Het hof onderschrijft deze overwegingen over de bevoegdheid en het toepasselijke recht.
de geldleningen
3.3
De geldleningsovereenkomsten van 8 oktober 2018 en 29 november 2018 met [naam2] en [appellant] als hoofdelijke schuldenaren hielden in dat de lening op hun verzoek zou worden gestort op een bankrekening van PLR. [appellant] bestrijdt wel dat hij en [naam2] daarom zouden hebben verzocht, maar heeft tegen de dwingende bewijskracht van die beide akten geen tegenbewijs aangeboden of geleverd, zodat die betwisting niet opgaat. Bij die overmaking naar PLR had [appellant] persoonlijk belang omdat (zijn familiebedrijf) Havi 50% van de certificaten in PLR hield en (door terbeschikkingstelling van touringcars met chauffeurs) busreizen uitvoerde voor touroperator PLR.
de op de geldleningen volgende relevante e-mailwisseling waarbij [appellant] was betrokken
3.4
Na beide schriftelijke overeenkomsten van geldlening van 8 oktober 2018 en 29 november 2018 zijn de volgende e-mails van belang.
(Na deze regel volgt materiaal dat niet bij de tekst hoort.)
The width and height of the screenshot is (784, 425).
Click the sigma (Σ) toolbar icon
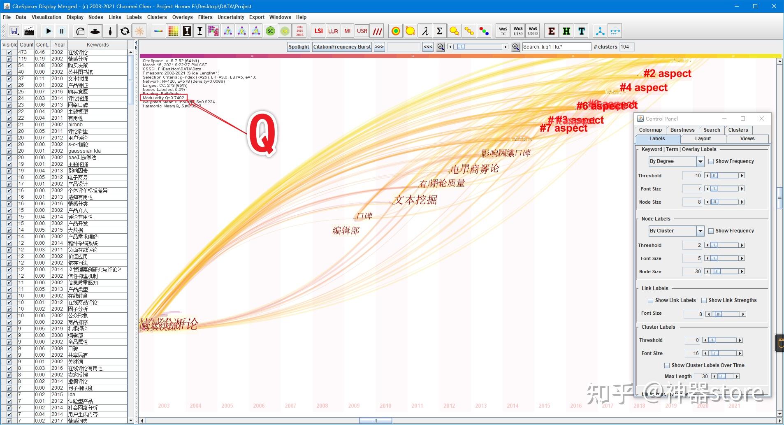click(x=439, y=31)
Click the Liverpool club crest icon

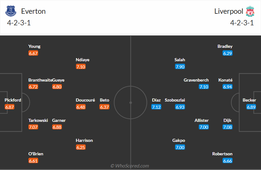[x=250, y=11]
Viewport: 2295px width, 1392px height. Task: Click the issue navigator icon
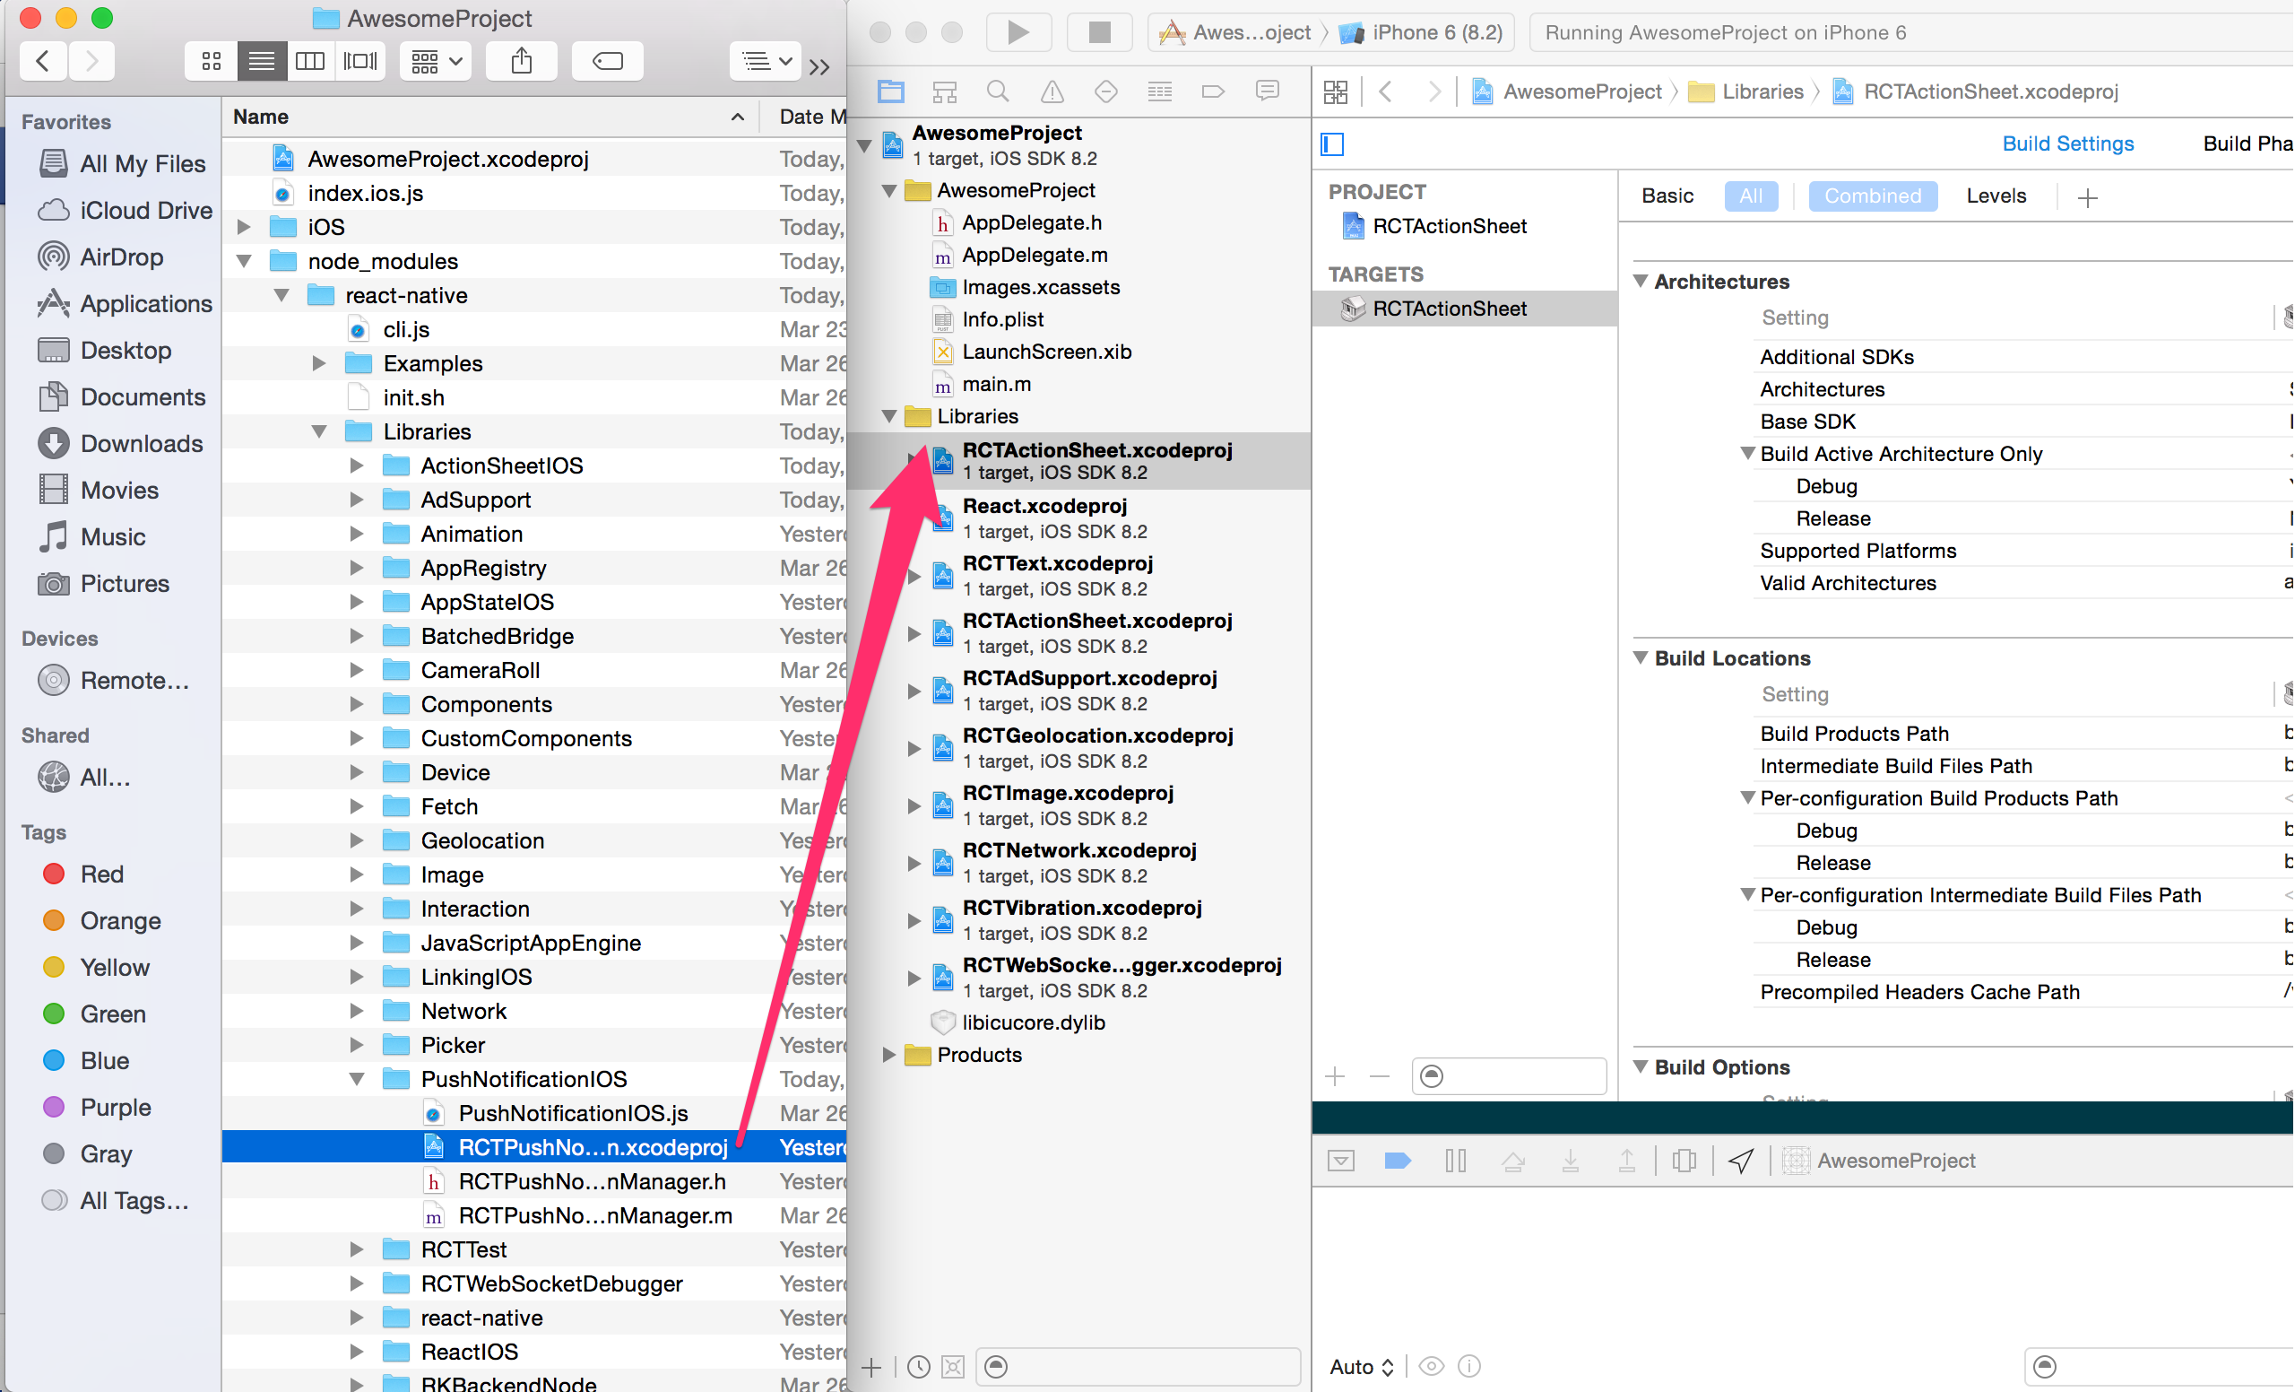[1051, 91]
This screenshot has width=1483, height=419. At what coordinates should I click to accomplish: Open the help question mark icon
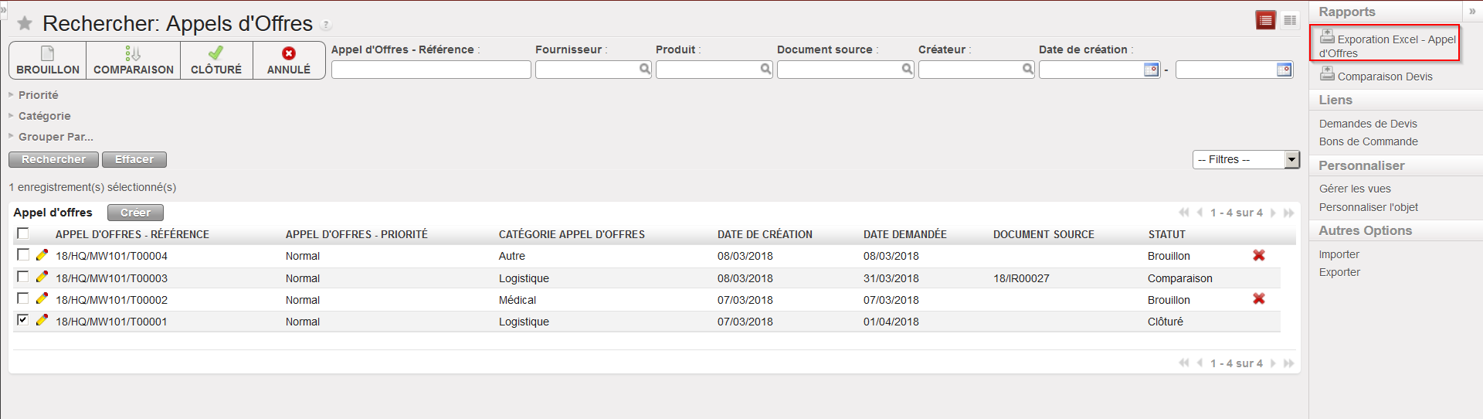click(x=326, y=25)
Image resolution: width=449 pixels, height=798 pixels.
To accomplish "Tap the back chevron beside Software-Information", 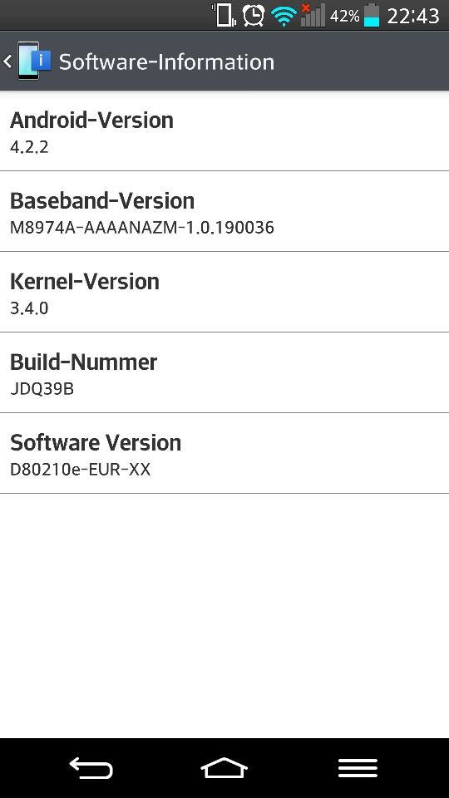I will 7,62.
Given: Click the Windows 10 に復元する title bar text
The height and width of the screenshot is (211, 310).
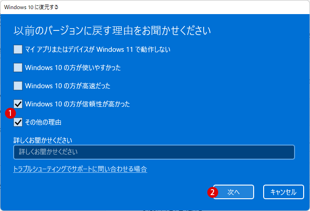Looking at the screenshot, I should coord(31,7).
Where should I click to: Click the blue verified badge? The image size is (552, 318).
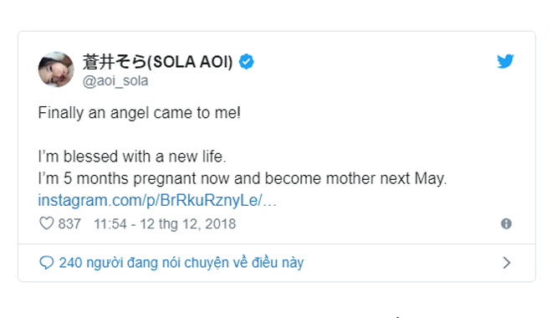pos(246,62)
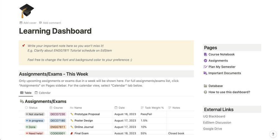279x140 pixels.
Task: Click the Add cover image icon
Action: (21, 23)
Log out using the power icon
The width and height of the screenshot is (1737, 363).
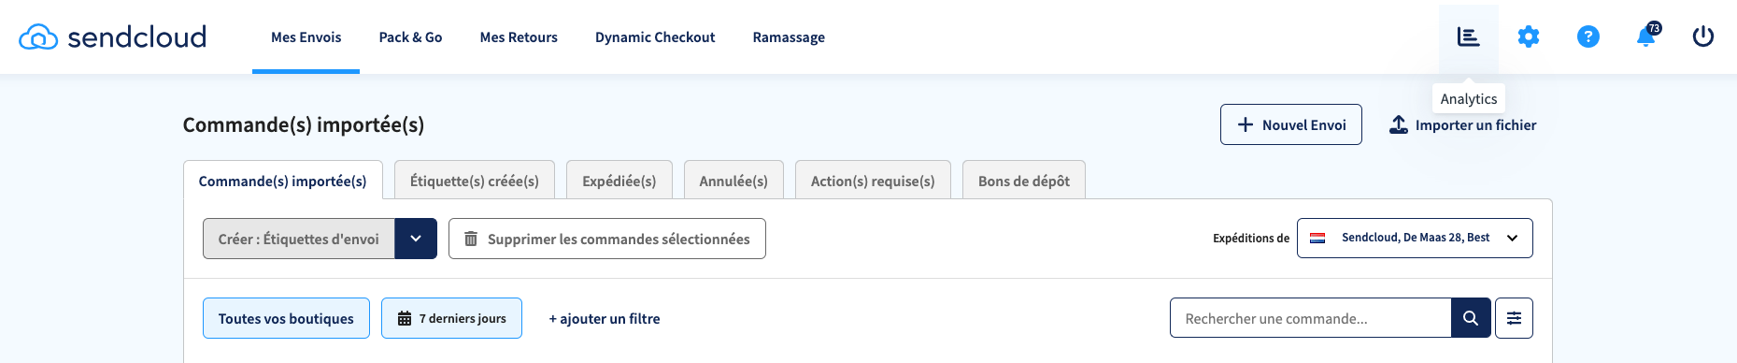pyautogui.click(x=1703, y=37)
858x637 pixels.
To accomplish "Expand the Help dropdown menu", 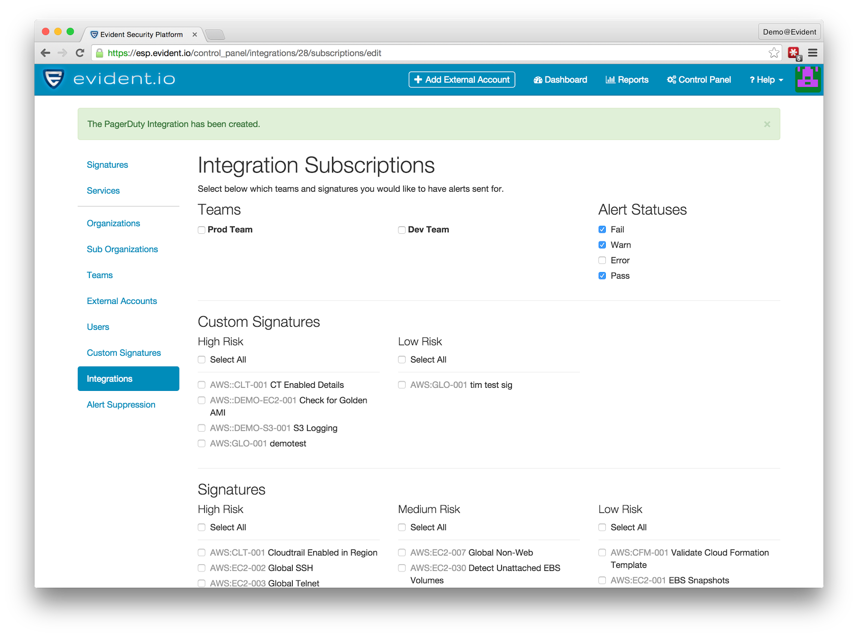I will click(766, 80).

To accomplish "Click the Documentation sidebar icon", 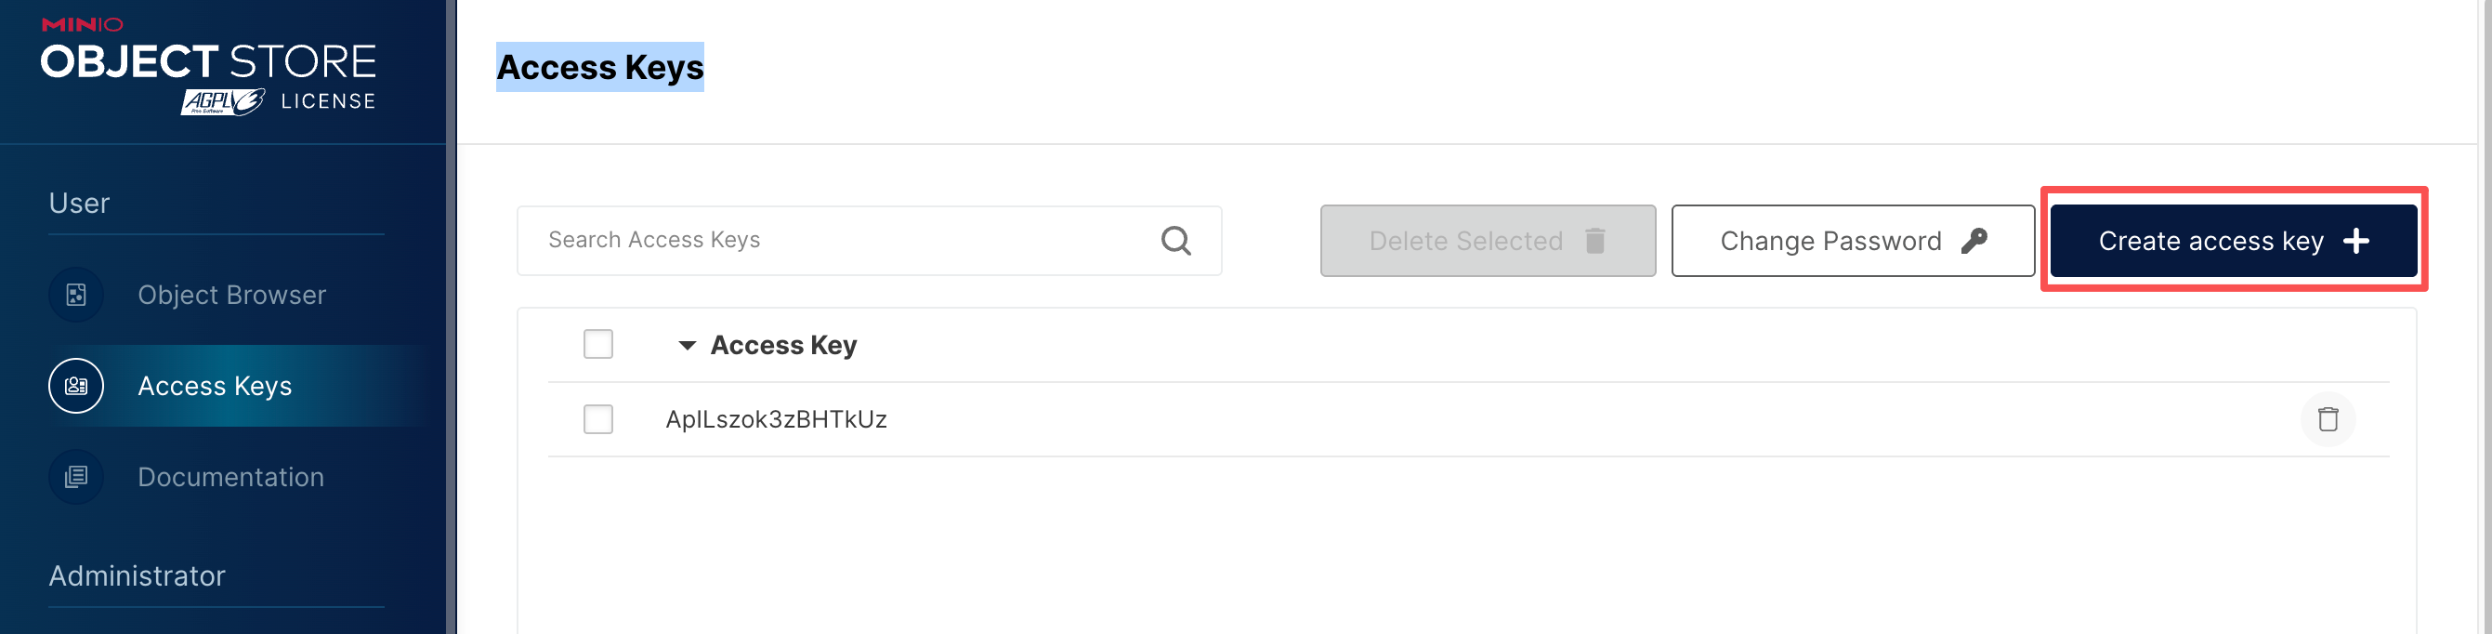I will [x=76, y=476].
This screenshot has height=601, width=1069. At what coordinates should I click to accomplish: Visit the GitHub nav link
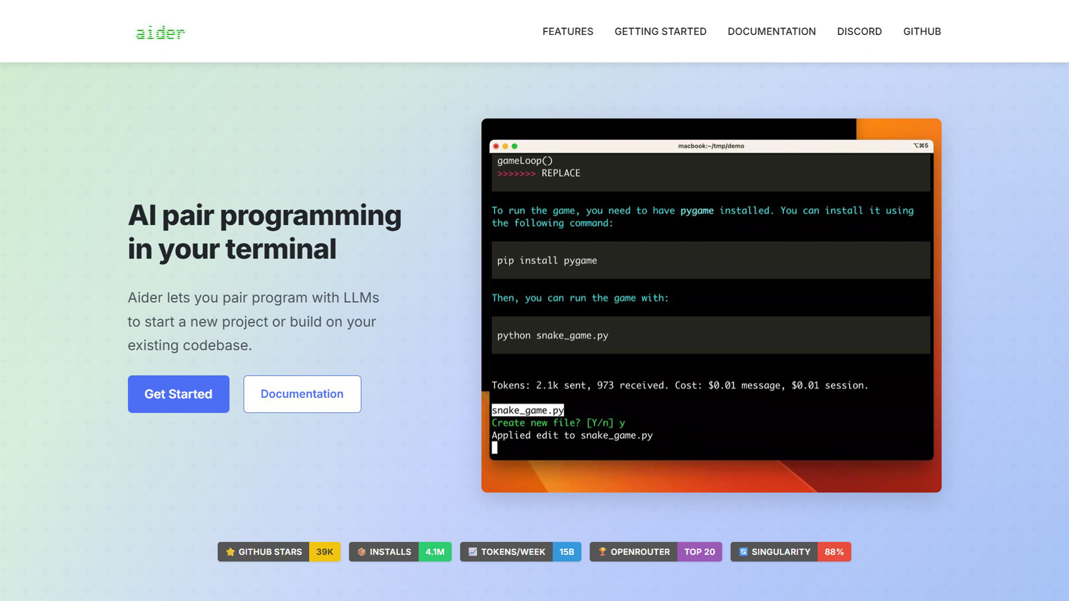coord(921,32)
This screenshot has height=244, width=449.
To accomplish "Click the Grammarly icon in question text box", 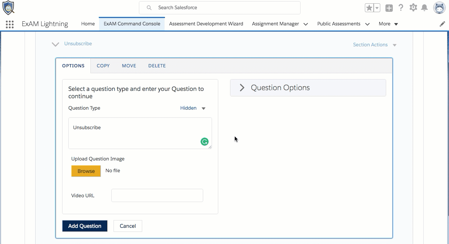I will (205, 141).
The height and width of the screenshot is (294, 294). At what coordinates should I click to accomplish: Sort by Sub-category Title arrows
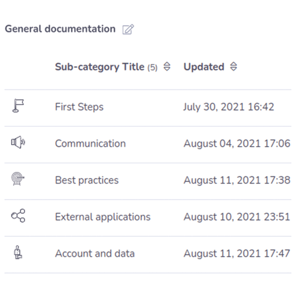[x=167, y=67]
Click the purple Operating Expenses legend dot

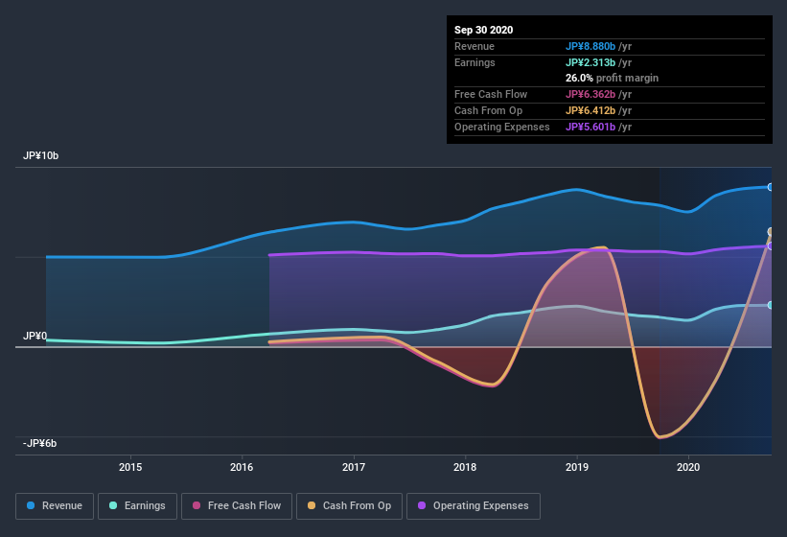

De hierna onder 3.4.1 en 3.4.2 te citeren e-mails heeft het hof niet ontleend aan producties uit de conclusiewisseling tussen Overhaghe en [naam2] maar aan de vaststelling ervan in rov. 3.7 en 3.8 van het vonnis. Daartegen heeft [appellant] geen grief gericht, zodat het hof deze als vaststaand moet aannemen.
3.4.1
Bij e-mailbericht 5 september 2019 heeft [naam1] aan [naam2] , [appellant] en [naam3] (CFO bij Havi Travel) onder meer meegedeeld:
“Jullie hebben aangegeven op korte termijn €150.000 nodig te hebben inzake de overbrugging voor de periode september t/m oktober 2019.
(…) hedenochtend heb ik € 30.000 naar jullie laten overboeken.
Aldus nu nog te betalen € 120.000.
Na ondertekening van bijgaande overeenkomst zal ik het resterende bedrag ad € 120.000 aan jullie overboeken.
(...)”.
3.4.2
Bij e-mailbericht van 6 september 2019 (10:30 uur) heeft [naam3] (van Havi) aan [naam2] en [appellant] (cc) het volgende meegedeeld:
“Als bijlage waarnaar verwezen moet worden in het contract. Er wordt hierin melding gemaakt van lening van €350k, in sept. waarnaar direct €200k (is feitelijk €197.500,-, de 200k laten we even zo gemakshalve) wordt afgelost op de oude schuld. De oude schulden zijn hiermee vereffend. De 2e tranche van € 150k volgt in de week van 18 dec., waarmee het saldo van de nieuwe schuld op € 500k staat. Het betreffende contract, gisteren gestuurd door [naam1] , is niet juist. [appellant] en [naam2] staan niet persoonlijk garant, dat is Havi Beheer. En zo moet het contract dus ook worden opgesteld.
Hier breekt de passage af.